Para melhor diferenciação, devemos
conceituar estes termos conforme encontramos n’A Gênese (GEN - Cap XIV - itens
45 a 49):
a) Obsessão é a ação persistente que um mau Espírito
exerce sobre um indivíduo. Apresenta caracteres muito diferentes, desde a
simples influência moral sem sinais exteriores sensíveis até a perturbação
completa do organismo e das faculdades mentais.
b) Possessão é a ação que um Espírito exerce sobre um
indivíduo encarnado, substituindo-o temporariamente em seu próprio corpo
material.
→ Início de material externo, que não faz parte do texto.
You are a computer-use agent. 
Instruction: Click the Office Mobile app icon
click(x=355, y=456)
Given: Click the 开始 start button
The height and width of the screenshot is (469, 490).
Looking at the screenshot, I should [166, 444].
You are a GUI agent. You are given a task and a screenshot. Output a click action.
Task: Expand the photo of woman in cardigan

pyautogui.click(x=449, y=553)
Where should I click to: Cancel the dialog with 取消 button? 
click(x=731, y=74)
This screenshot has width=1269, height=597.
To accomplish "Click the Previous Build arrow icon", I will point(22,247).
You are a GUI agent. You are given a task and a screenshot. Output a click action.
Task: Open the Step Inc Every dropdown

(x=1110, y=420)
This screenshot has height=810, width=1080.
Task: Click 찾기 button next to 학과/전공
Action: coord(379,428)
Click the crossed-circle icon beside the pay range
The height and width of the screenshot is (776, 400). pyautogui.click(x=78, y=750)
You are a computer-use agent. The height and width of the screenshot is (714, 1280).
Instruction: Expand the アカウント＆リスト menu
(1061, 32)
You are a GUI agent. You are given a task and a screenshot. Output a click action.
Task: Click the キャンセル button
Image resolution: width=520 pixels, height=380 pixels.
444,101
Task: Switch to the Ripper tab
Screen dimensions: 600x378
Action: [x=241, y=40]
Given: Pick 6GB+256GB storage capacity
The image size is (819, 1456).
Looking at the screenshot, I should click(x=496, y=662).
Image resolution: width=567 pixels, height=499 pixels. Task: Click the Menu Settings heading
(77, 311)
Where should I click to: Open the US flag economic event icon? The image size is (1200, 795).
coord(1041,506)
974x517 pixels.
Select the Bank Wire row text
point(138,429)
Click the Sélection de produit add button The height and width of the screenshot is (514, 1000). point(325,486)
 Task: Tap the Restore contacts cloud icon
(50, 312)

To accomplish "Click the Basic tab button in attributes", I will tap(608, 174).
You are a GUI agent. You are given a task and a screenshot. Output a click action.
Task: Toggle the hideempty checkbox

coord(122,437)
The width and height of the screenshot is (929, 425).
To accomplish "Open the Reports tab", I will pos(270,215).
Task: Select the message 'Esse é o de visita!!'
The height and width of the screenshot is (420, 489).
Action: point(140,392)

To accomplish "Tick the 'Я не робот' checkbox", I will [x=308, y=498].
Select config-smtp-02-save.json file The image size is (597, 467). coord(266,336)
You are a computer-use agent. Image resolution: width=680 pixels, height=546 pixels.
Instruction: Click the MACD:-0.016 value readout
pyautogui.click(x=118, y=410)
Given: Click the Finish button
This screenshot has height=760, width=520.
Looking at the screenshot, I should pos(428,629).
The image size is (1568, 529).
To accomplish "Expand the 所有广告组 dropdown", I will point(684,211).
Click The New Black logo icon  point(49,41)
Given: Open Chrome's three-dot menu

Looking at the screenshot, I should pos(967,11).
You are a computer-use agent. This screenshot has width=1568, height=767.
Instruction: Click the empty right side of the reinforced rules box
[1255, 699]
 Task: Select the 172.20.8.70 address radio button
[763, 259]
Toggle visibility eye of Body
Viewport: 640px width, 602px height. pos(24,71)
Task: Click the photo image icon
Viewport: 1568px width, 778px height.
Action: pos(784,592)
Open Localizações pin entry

Esta ação não é permanente considerando que a união molecular do
perispírito ao corpo opera-se somente no momento da concepção.
A diferença no processo de comunicação
entre os fenômenos de psicofonia e de possessão também pode ser evidenciada. No
primeiro, o Espírito comunicante transmite seus pensamentos ao encarnado e este
se encarrega de retransmitir conforme seus próprios recursos; no segundo caso,
é o próprio desencarnado que se serve (apossa-se) diretamente do corpo material
e transmite a sua mensagem (o Espírito encarnado afasta-se mas ainda permanece
ligado ao seu envoltório físico).
Esclarecendo objetivamente que a
possessão pode ser promovida por um Espírito bom, encontramos (GEN – Cap. XIV –
item 48):
“A obsessão sempre é o resultado da atuação de um
Espírito malfeitor. A possessão pode ser o feito de um bom Espírito que quer
falar e, para fazer mais impressão sobre os seus ouvintes, toma emprestado o
corpo de um encarnado, que este lhe cede voluntariamente tal como se empresta
uma roupa. Isto se faz sem nenhuma perturbação ou incômodo e, durante este
tempo, o Espírito se encontra em liberdade como num estado de emancipação e
freqüentemente se conserva ao lado de seu substituto para o ouvir.”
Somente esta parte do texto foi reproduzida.